Output, exactly and with no pictures, the line that contains "Note legali (450, 1368)" and every line that comes after it in the data below, the last one included.

· · · · · · ·

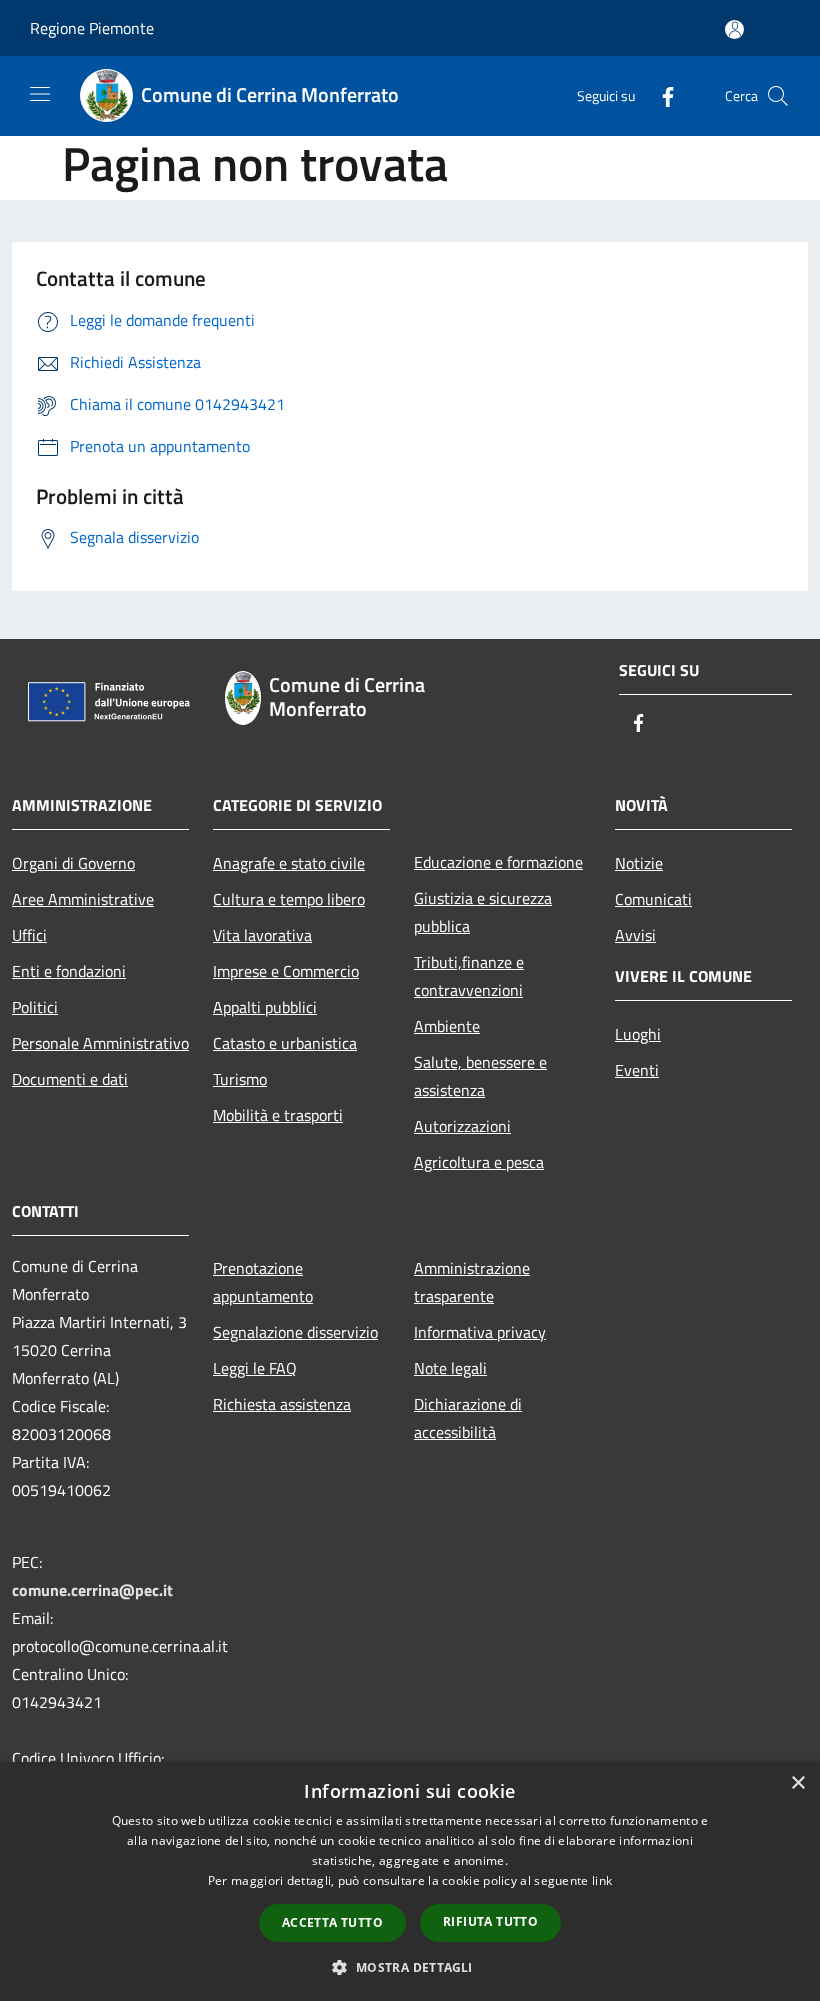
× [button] (797, 1783)
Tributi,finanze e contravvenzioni (469, 976)
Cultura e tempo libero (289, 899)
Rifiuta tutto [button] (490, 1921)
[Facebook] (660, 95)
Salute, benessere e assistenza (480, 1076)
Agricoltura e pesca (479, 1162)
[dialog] (410, 1881)
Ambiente (447, 1026)
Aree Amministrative (83, 899)
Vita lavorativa (262, 935)
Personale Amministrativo (100, 1043)
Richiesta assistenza (282, 1404)
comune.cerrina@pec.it (92, 1590)
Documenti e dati (70, 1079)
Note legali (450, 1368)
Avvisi (635, 935)
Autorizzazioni (462, 1126)
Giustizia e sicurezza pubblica (483, 912)
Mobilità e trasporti (278, 1115)
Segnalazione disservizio (295, 1332)
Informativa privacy (480, 1332)
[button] (409, 1967)
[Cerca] (778, 96)
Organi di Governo (73, 863)
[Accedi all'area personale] (734, 29)
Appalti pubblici (265, 1007)
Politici (35, 1007)
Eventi (637, 1070)
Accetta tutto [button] (332, 1922)
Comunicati (653, 899)
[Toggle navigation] (40, 94)
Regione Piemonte (92, 28)
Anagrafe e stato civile (289, 863)
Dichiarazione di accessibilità (468, 1418)
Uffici (29, 935)
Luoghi (638, 1034)
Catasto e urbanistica (285, 1043)
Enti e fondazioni (69, 971)
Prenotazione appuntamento (263, 1282)
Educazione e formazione (498, 862)
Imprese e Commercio (286, 971)
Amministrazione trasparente (472, 1282)
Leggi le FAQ (255, 1368)
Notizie (639, 863)
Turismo (240, 1079)
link (602, 1880)
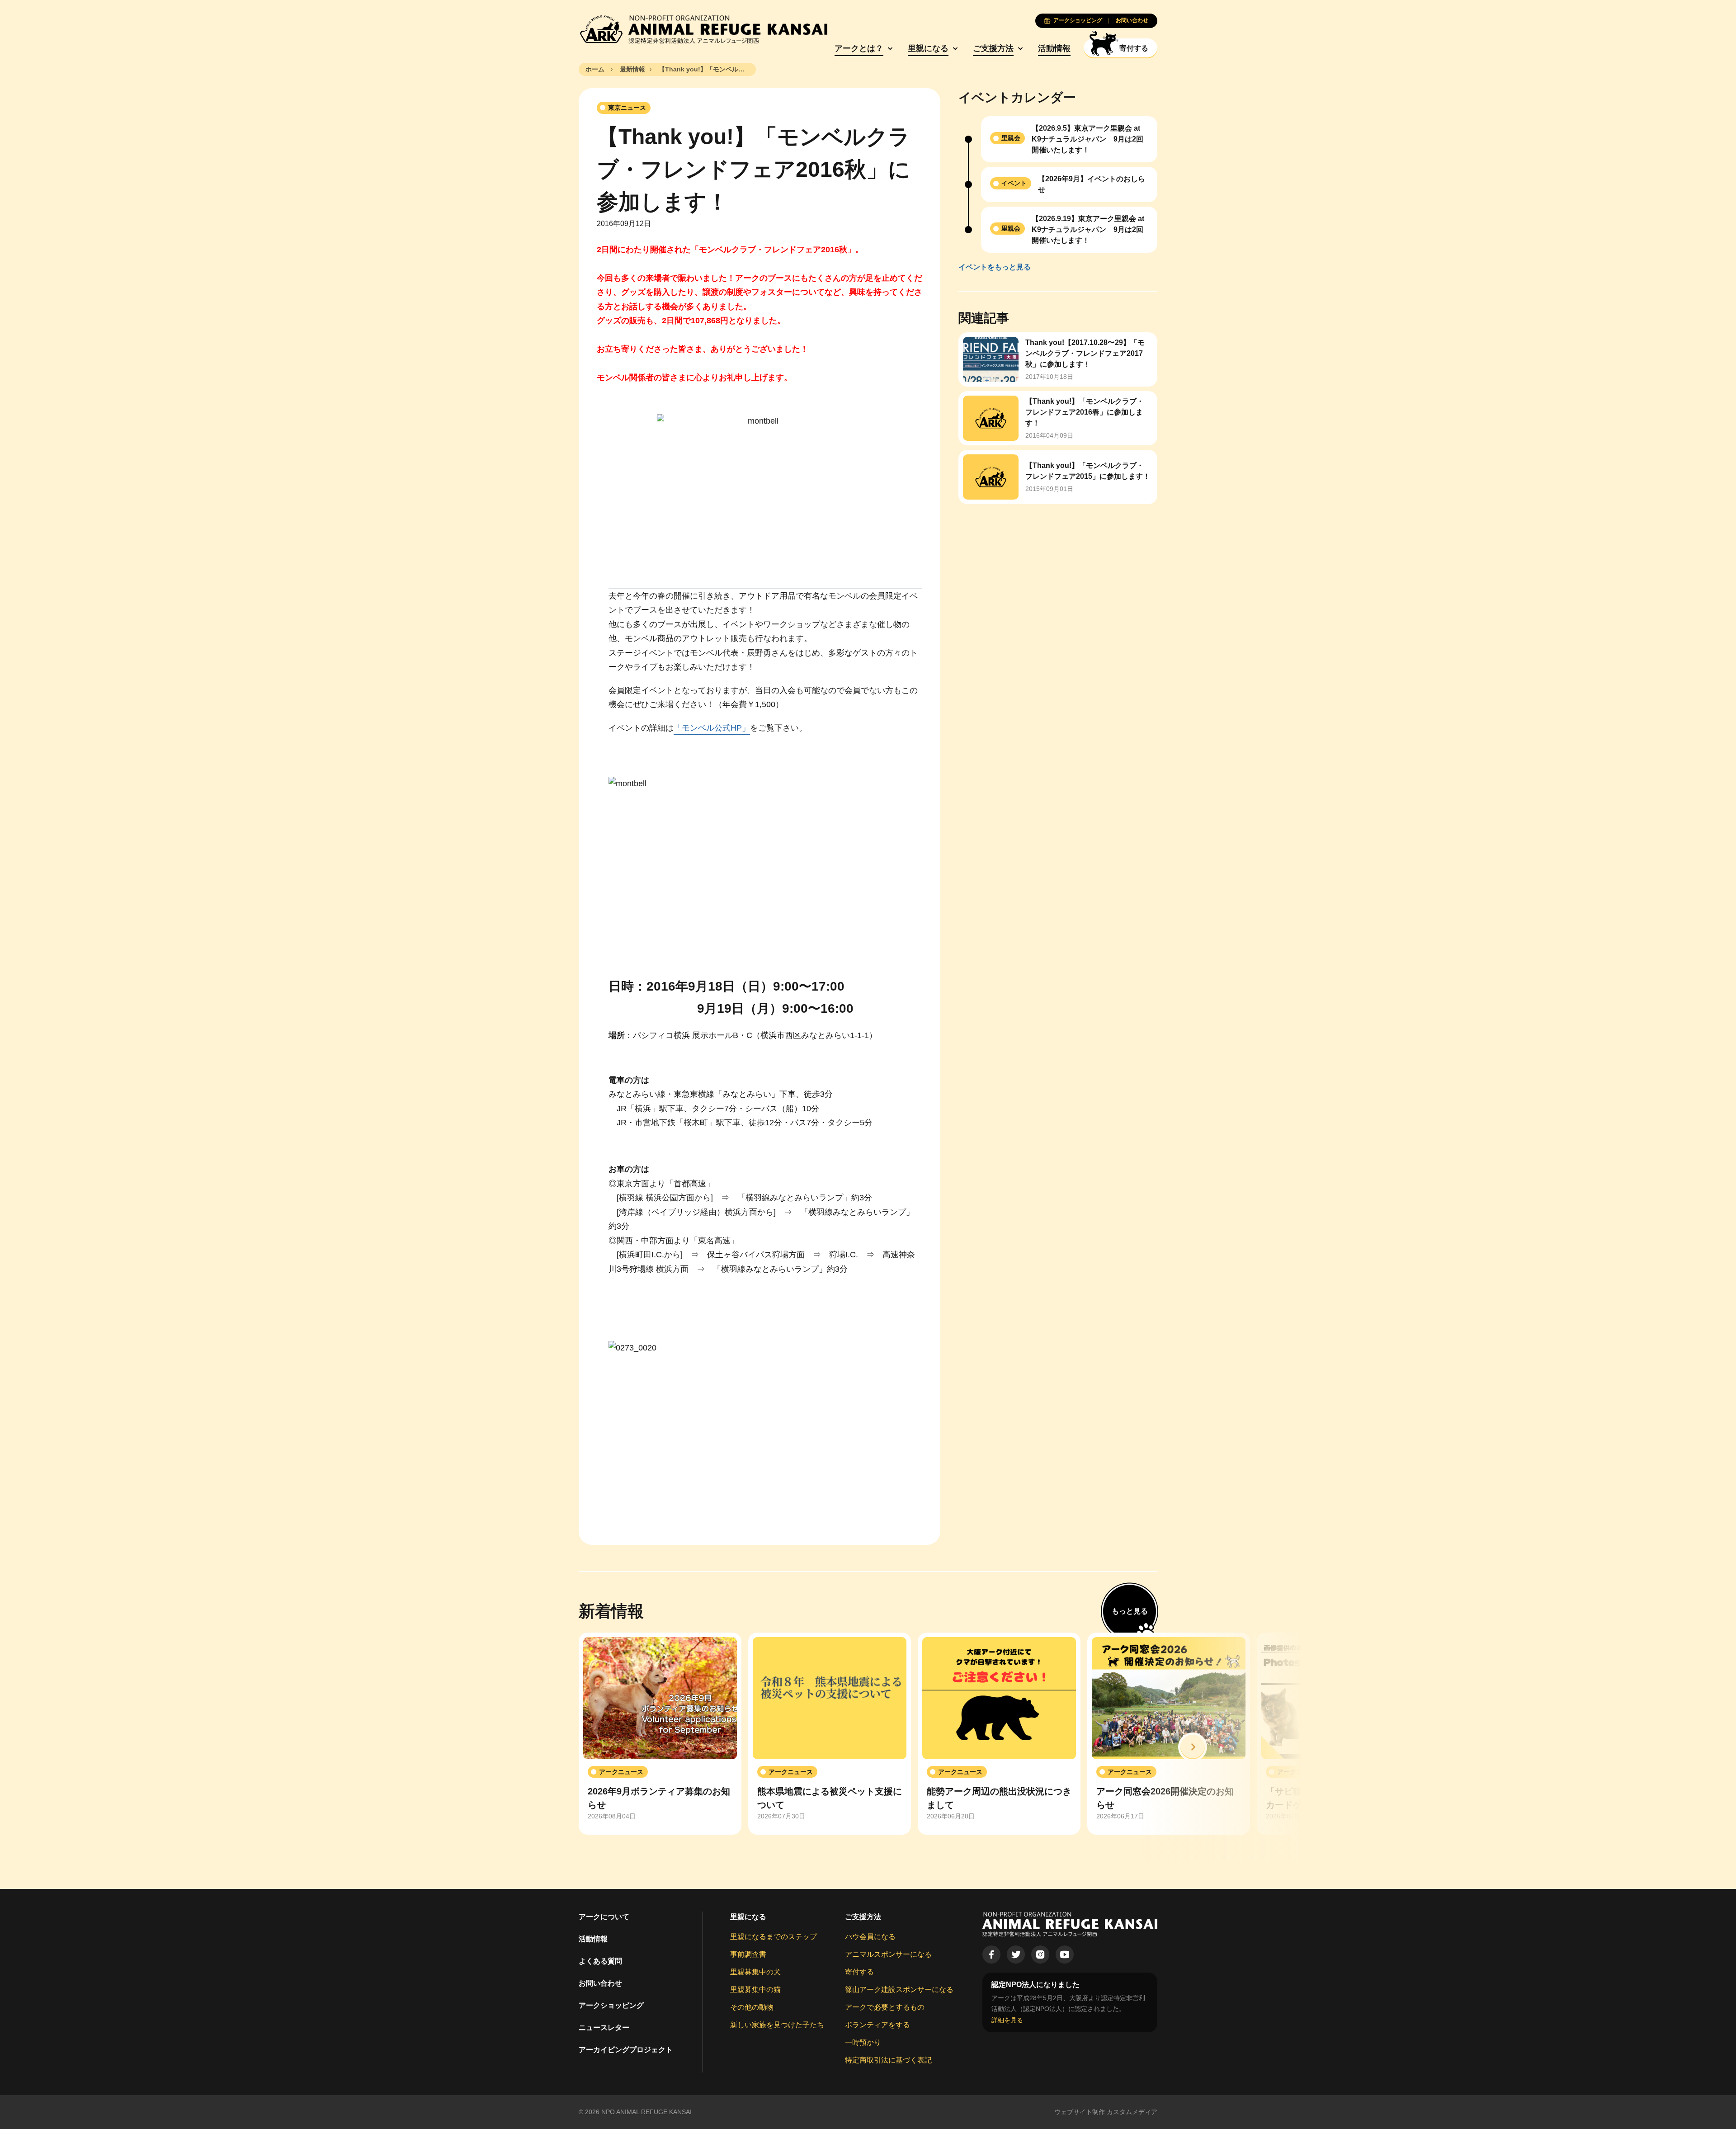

· · · · · · ·

▶ _ANSWER BOX_
Note legali (450, 1368)
Avvisi (635, 935)
Autorizzazioni (462, 1126)
Giustizia e sicurezza pubblica (483, 912)
Mobilità e trasporti (278, 1115)
Segnalazione disservizio (295, 1332)
Informativa privacy (480, 1332)
[button] (409, 1967)
[Cerca] (778, 96)
Organi di Governo (73, 863)
[Accedi all'area personale] (734, 29)
Appalti pubblici (265, 1007)
Politici (35, 1007)
Eventi (637, 1070)
Accetta tutto [button] (332, 1922)
Comunicati (653, 899)
[Toggle navigation] (40, 94)
Regione Piemonte (92, 28)
Anagrafe e stato civile (289, 863)
Dichiarazione di accessibilità (468, 1418)
Uffici (29, 935)
Luoghi (638, 1034)
Catasto e urbanistica (285, 1043)
Enti e fondazioni (69, 971)
Prenotazione appuntamento (263, 1282)
Educazione e formazione (498, 862)
Imprese e Commercio (286, 971)
Amministrazione trasparente (472, 1282)
Leggi le FAQ (255, 1368)
Notizie (639, 863)
Turismo (240, 1079)
link (602, 1880)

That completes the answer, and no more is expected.